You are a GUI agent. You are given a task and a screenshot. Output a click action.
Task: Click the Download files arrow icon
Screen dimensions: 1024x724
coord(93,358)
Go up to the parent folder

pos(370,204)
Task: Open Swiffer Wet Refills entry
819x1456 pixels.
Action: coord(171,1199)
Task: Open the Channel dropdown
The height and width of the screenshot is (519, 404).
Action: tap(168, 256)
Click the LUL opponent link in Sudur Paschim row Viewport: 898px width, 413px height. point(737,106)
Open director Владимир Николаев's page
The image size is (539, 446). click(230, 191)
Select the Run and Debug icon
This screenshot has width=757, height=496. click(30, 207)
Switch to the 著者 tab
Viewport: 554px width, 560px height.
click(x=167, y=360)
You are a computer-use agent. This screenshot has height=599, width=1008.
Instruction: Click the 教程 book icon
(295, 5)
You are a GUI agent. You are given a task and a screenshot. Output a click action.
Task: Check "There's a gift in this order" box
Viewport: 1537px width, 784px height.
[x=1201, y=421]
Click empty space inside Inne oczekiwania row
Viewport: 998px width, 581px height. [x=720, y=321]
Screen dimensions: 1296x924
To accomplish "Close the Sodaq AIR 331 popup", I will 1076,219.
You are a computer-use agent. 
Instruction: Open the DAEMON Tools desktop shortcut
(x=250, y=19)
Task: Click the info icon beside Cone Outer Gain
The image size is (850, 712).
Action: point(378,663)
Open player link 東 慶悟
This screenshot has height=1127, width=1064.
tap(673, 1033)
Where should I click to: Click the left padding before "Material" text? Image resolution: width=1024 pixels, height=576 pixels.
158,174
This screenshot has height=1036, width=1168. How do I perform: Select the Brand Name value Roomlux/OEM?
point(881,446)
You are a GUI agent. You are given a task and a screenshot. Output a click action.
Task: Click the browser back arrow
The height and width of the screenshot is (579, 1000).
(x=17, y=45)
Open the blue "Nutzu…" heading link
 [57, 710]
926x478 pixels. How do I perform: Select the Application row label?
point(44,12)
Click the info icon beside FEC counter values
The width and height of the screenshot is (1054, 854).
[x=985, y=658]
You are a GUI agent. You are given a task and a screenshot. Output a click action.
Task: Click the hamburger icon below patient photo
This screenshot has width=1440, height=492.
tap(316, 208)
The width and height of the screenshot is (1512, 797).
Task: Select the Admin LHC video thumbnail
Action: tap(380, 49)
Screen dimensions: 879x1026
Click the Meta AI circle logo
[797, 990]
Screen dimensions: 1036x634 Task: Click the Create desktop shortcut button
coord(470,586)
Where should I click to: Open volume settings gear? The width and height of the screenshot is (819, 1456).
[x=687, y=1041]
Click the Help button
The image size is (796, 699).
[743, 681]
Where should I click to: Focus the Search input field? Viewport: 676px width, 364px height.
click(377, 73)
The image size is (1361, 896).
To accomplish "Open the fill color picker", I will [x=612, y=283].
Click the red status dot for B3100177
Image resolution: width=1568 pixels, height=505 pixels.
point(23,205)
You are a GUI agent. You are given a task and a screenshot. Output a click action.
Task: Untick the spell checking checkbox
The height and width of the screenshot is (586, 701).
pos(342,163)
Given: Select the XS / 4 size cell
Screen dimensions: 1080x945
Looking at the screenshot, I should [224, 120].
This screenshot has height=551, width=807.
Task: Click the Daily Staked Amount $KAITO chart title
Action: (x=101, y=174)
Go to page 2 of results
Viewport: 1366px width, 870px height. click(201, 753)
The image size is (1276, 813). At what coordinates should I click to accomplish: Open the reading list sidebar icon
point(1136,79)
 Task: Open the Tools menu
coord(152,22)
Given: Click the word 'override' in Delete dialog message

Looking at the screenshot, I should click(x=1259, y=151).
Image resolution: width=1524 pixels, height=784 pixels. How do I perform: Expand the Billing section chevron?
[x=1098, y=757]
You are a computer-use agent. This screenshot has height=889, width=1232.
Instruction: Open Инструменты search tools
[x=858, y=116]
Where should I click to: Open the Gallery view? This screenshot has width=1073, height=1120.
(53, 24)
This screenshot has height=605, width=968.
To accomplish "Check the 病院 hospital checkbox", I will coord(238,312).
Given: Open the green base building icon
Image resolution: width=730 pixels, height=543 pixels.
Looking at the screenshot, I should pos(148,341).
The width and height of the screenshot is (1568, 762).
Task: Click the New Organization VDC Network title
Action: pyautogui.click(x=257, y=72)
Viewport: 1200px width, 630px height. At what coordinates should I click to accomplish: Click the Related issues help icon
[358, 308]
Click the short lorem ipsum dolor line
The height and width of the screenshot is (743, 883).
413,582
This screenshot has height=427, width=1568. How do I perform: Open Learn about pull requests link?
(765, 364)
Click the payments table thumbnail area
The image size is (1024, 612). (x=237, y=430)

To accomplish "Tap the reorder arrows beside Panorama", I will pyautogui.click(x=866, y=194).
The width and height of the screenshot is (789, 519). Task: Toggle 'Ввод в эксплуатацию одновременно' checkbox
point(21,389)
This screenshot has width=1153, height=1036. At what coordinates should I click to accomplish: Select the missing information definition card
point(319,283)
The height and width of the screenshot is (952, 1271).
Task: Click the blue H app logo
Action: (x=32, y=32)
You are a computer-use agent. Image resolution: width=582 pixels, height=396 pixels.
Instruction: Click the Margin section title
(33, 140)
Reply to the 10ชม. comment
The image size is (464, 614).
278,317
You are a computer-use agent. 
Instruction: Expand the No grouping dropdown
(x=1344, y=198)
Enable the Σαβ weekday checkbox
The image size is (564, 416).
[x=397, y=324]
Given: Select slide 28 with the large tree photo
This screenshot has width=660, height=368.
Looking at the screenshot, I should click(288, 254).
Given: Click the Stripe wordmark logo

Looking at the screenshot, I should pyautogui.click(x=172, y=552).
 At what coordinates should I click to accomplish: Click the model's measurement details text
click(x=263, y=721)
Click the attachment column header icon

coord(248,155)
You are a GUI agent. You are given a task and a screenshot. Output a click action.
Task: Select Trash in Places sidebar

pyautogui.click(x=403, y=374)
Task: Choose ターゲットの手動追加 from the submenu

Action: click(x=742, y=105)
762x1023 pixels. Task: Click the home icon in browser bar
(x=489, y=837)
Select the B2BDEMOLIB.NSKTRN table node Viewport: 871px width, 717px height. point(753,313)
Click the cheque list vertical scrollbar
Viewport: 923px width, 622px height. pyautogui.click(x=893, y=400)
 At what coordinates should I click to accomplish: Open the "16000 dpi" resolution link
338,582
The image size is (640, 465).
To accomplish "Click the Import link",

....

• Exercise requirements:
Please output every line shown above exactly.

• Written solution:
You are a GUI agent. You are given a task and a screenshot. Output a click action.
Task: Click the Download files arrow icon
Screen dimensions: 1024x724
coord(93,358)
Go up to the parent folder

pos(370,204)
Task: Open Swiffer Wet Refills entry
819x1456 pixels.
Action: coord(171,1199)
Task: Open the Channel dropdown
The height and width of the screenshot is (519, 404).
Action: tap(168, 256)
Click the LUL opponent link in Sudur Paschim row Viewport: 898px width, 413px height. point(737,106)
Open director Владимир Николаев's page
The image size is (539, 446). click(230, 191)
Select the Run and Debug icon
This screenshot has width=757, height=496. click(30, 207)
Switch to the 著者 tab
Viewport: 554px width, 560px height.
click(x=167, y=360)
You are a computer-use agent. This screenshot has height=599, width=1008.
Instruction: Click the 教程 book icon
(295, 5)
You are a GUI agent. You are given a task and a screenshot. Output a click action.
Task: Check "There's a gift in this order" box
Viewport: 1537px width, 784px height.
[x=1201, y=421]
Click empty space inside Inne oczekiwania row
Viewport: 998px width, 581px height. [x=720, y=321]
Screen dimensions: 1296x924
To accomplish "Close the Sodaq AIR 331 popup", I will 1076,219.
You are a computer-use agent. 
Instruction: Open the DAEMON Tools desktop shortcut
(x=250, y=19)
Task: Click the info icon beside Cone Outer Gain
The image size is (850, 712).
Action: point(378,663)
Open player link 東 慶悟
This screenshot has height=1127, width=1064.
tap(673, 1033)
Where should I click to: Click the left padding before "Material" text? Image resolution: width=1024 pixels, height=576 pixels.
158,174
This screenshot has height=1036, width=1168. How do I perform: Select the Brand Name value Roomlux/OEM?
point(881,446)
You are a GUI agent. You are given a task and a screenshot. Output a click action.
Task: Click the browser back arrow
The height and width of the screenshot is (579, 1000).
(x=17, y=45)
Open the blue "Nutzu…" heading link
 [57, 710]
926x478 pixels. How do I perform: Select the Application row label?
point(44,12)
Click the info icon beside FEC counter values
The width and height of the screenshot is (1054, 854).
[x=985, y=658]
You are a GUI agent. You are given a task and a screenshot. Output a click action.
Task: Click the hamburger icon below patient photo
This screenshot has width=1440, height=492.
tap(316, 208)
The width and height of the screenshot is (1512, 797).
Task: Select the Admin LHC video thumbnail
Action: tap(380, 49)
Screen dimensions: 879x1026
Click the Meta AI circle logo
[797, 990]
Screen dimensions: 1036x634 Task: Click the Create desktop shortcut button
coord(470,586)
Where should I click to: Open volume settings gear? The width and height of the screenshot is (819, 1456).
[x=687, y=1041]
Click the Help button
The image size is (796, 699).
[743, 681]
Where should I click to: Focus the Search input field? Viewport: 676px width, 364px height.
click(377, 73)
The image size is (1361, 896).
To accomplish "Open the fill color picker", I will [x=612, y=283].
Click the red status dot for B3100177
Image resolution: width=1568 pixels, height=505 pixels.
point(23,205)
You are a GUI agent. You are given a task and a screenshot. Output a click action.
Task: Untick the spell checking checkbox
The height and width of the screenshot is (586, 701).
pos(342,163)
Given: Select the XS / 4 size cell
Screen dimensions: 1080x945
Looking at the screenshot, I should [224, 120].
This screenshot has height=551, width=807.
Task: Click the Daily Staked Amount $KAITO chart title
Action: (x=101, y=174)
Go to page 2 of results
Viewport: 1366px width, 870px height. click(201, 753)
The image size is (1276, 813). At what coordinates should I click to accomplish: Open the reading list sidebar icon
point(1136,79)
 Task: Open the Tools menu
coord(152,22)
Given: Click the word 'override' in Delete dialog message

Looking at the screenshot, I should click(x=1259, y=151).
Image resolution: width=1524 pixels, height=784 pixels. How do I perform: Expand the Billing section chevron?
[x=1098, y=757]
You are a computer-use agent. This screenshot has height=889, width=1232.
Instruction: Open Инструменты search tools
[x=858, y=116]
Where should I click to: Open the Gallery view? This screenshot has width=1073, height=1120.
(53, 24)
This screenshot has height=605, width=968.
To accomplish "Check the 病院 hospital checkbox", I will coord(238,312).
Given: Open the green base building icon
Image resolution: width=730 pixels, height=543 pixels.
Looking at the screenshot, I should pos(148,341).
The width and height of the screenshot is (1568, 762).
Task: Click the New Organization VDC Network title
Action: pyautogui.click(x=257, y=72)
Viewport: 1200px width, 630px height. At what coordinates should I click to accomplish: Click the Related issues help icon
[358, 308]
Click the short lorem ipsum dolor line
The height and width of the screenshot is (743, 883).
413,582
This screenshot has height=427, width=1568. How do I perform: Open Learn about pull requests link?
(765, 364)
Click the payments table thumbnail area
The image size is (1024, 612). (x=237, y=430)

To accomplish "Tap the reorder arrows beside Panorama", I will pyautogui.click(x=866, y=194).
The width and height of the screenshot is (789, 519). Task: Toggle 'Ввод в эксплуатацию одновременно' checkbox
point(21,389)
This screenshot has width=1153, height=1036. At what coordinates should I click to accomplish: Select the missing information definition card
point(319,283)
The height and width of the screenshot is (952, 1271).
Task: Click the blue H app logo
Action: (x=32, y=32)
You are a computer-use agent. Image resolution: width=582 pixels, height=396 pixels.
Instruction: Click the Margin section title
(33, 140)
Reply to the 10ชม. comment
The image size is (464, 614).
278,317
You are a computer-use agent. 
Instruction: Expand the No grouping dropdown
(x=1344, y=198)
Enable the Σαβ weekday checkbox
The image size is (564, 416).
[x=397, y=324]
Given: Select slide 28 with the large tree photo
This screenshot has width=660, height=368.
Looking at the screenshot, I should click(288, 254).
Given: Click the Stripe wordmark logo

Looking at the screenshot, I should pyautogui.click(x=172, y=552).
 At what coordinates should I click to accomplish: Click the model's measurement details text
click(x=263, y=721)
Click the attachment column header icon

coord(248,155)
You are a GUI agent. You are given a task and a screenshot. Output a click action.
Task: Select Trash in Places sidebar

pyautogui.click(x=403, y=374)
Task: Choose ターゲットの手動追加 from the submenu

Action: click(x=742, y=105)
762x1023 pixels. Task: Click the home icon in browser bar
(x=489, y=837)
Select the B2BDEMOLIB.NSKTRN table node Viewport: 871px width, 717px height. point(753,313)
Click the cheque list vertical scrollbar
Viewport: 923px width, 622px height. pyautogui.click(x=893, y=400)
 At what coordinates should I click to accomplish: Open the "16000 dpi" resolution link
338,582
The image size is (640, 465).
To accomplish "Click the Import link",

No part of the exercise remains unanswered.